My girl was the same way as a baby. Bad seperation anxiety. She grew out of it, as long as I keep the garbage and anythinf TRULY valuable out of reach lol.


----------



## Elaine (Sep 10, 2006)

Your dog is only 11 months old and you are surprised that she's still destructive when left home alone? Your dog is still very young for this and needs to be crated for her safety. There are some dogs that can be trusted loose this early, but not many.

My own puppy is 10 months old and there's no way I would leave him loose alone. I would come home to a disaster area if I did.

This isn't separation anxiety, it's a bored puppy.


----------



## vicky2200 (Oct 29, 2010)

Here is what I would do (a lot of people claim my method can't work, but it has worked with many dogs for me.) I would pick up everything that she can get into that is dangerous, expensive, sentimental, and tempting to her. Shut all your bedroom and bathroom doors. Ideally, have only 2-3 rooms available for her access (more or less depending on how your house is set up.) Leave for 20 minutes (say running up to the local bakery) and come home.
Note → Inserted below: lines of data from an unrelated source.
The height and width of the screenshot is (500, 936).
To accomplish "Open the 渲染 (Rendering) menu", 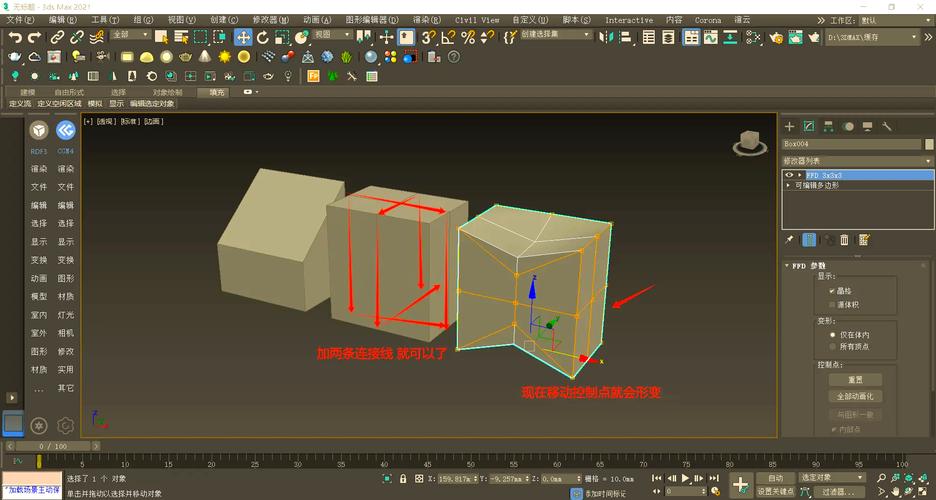I will tap(427, 19).
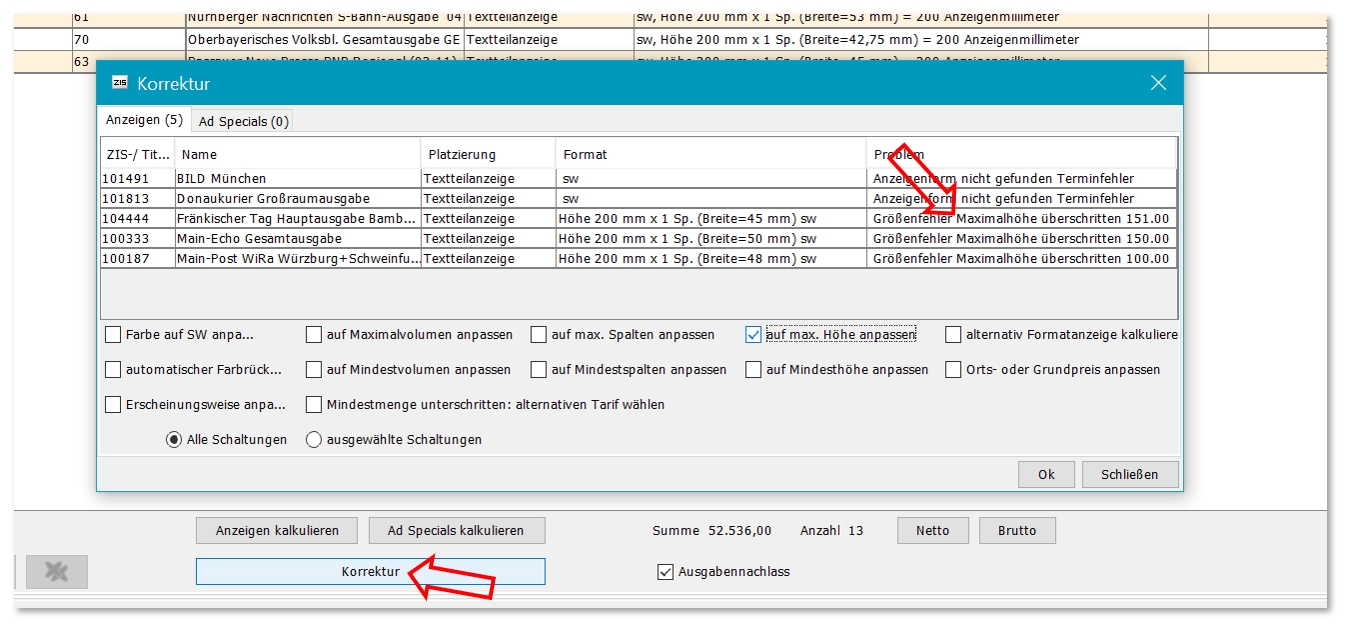This screenshot has width=1348, height=629.
Task: Close the Korrektur dialog with X
Action: [1158, 83]
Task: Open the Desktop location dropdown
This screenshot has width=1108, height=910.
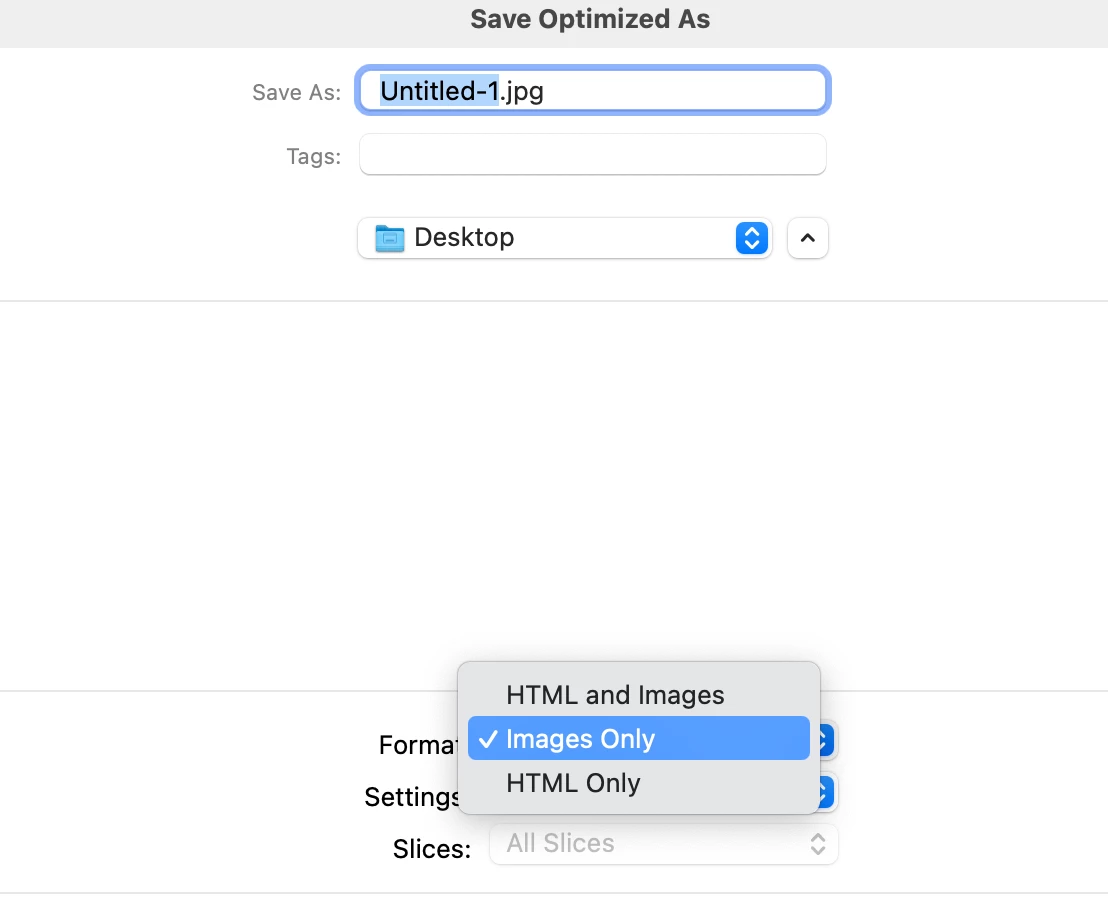Action: point(564,238)
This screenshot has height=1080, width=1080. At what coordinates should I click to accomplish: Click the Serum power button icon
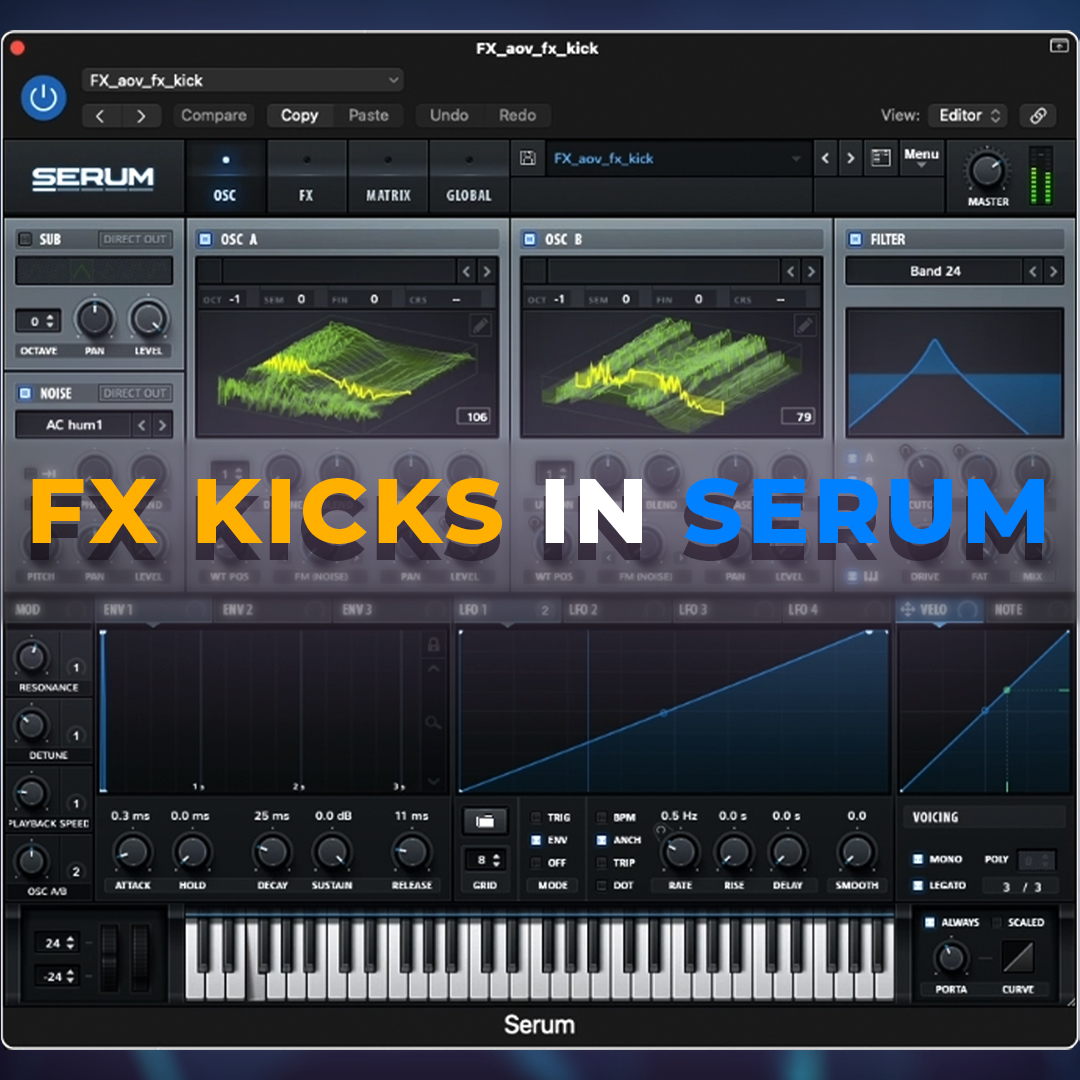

If she got into something, correct her however you would have corrected her if you saw her doing it (like picking up the object and sternly saying no, or bad girl, whatever it is you use.) If she was good, give her a treat. Keep doing 20 minutes until you are successful. Then try 45 and do the same thing. Keep making the time longer. I've done this with all of my dogs and all of them have been able to be home alone uncrated by 6 months (got them at 8 weeks or under) with NO destruction except 1 dog who took about a year. Luckily, her destruction wasn't destruction, it was just annoying. She moved everything- blankets, pillows, couch cushions, coats. Good luck. Don't give up your dog is still young.


----------



## Clyde (Feb 13, 2011)

Not separation anxiety just bored and she discovered that when you are gone those things you taught her are not allowed are all of a sudden free game.

The crate prevents her from learning bad habits until she is ready. Unfortunately she has just learned some very bad habits.

If you have a room that is safe from destruction (laundry or mudroom type?) that might be an option and leave her with some toys to stimulate her and some safe things to chew on.


----------



## GsdLoverr729 (Jun 20, 2010)

Yup. Read that wrong. Listen to them


----------



## shepherdmom (Dec 24, 2011)

vicky2200 said:


> Here is what I would do (a lot of people claim my method can't work, but it has worked with many dogs for me.) I would pick up everything that she can get into that is dangerous, expensive, sentimental, and tempting to her. Shut all your bedroom and bathroom doors. Ideally, have only 2-3 rooms available for her access (more or less depending on how your house is set up.) Leave for 20 minutes (say running up to the local bakery) and come home. If she got into something, correct her however you would have corrected her if you saw her doing it (like picking up the object and sternly saying no, or bad girl, whatever it is you use.) If she was good, give her a treat. Keep doing 20 minutes until you are successful. Then try 45 and do the same thing. Keep making the time longer. I've done this with all of my dogs and all of them have been able to be home alone uncrated by 6 months (got them at 8 weeks or under) with NO destruction except 1 dog who took about a year. Luckily, her destruction wasn't destruction, it was just annoying. She moved everything- blankets, pillows, couch cushions, coats. Good luck. Don't give up your dog is still young.


:thumbup:


----------



## kait&quinn (Apr 30, 2012)

Elaine said:


> Your dog is only 11 months old and you are surprised that she's still destructive when left home alone? Your dog is still very young for this and needs to be crated for her safety. There are some dogs that can be trusted loose this early, but not many.
> 
> My own puppy is 10 months old and there's no way I would leave him loose alone. I would come home to a disaster area if I did.
> 
> This isn't separation anxiety, it's a bored puppy.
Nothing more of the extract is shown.